━━ Selected passage
Skip to main content
Report this ad

See also:

Jon Truei blends After School Special with Japanese Tokusatsu in latest project

In director Jon Truei's YOMYOMF Cherry video "Secondary Education," three high school students discover that their Chemistry teacher has been living a secret double life as a crime-fighting Power Ranger during an after school detention, and unwittingly become embroiled in a showdown with an escaped mutant lobster in a hybrid throwback to the educational After School specials of the 90s and the Japanese Tokusatsu genre.

Poster artwork
Secondary Education poster / Baby Under the Moon

The short video recently screened at the Asians On Film Festival in North Hollywood where I had a chance to meet with Jon and his cast.

Jon generously took time to answer a few questions about his YOMYOMF Cherry video

What inspired you to create this project?
━━━━
━━ Given data
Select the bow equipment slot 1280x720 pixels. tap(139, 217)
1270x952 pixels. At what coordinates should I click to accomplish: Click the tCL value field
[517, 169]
━━━━
## Objective
Answer these questions from the article about Jon Truei's video "Secondary Education":
(a) What subject does the teacher with the secret double life teach?
(b) What escaped creature do the three students face in a showdown?
(c) At which festival did the short video recently screen?
The lines have nothing to do with the article.

## Answer for the task
(a) Chemistry.
(b) A mutant lobster.
(c) The Asians On Film Festival in North Hollywood.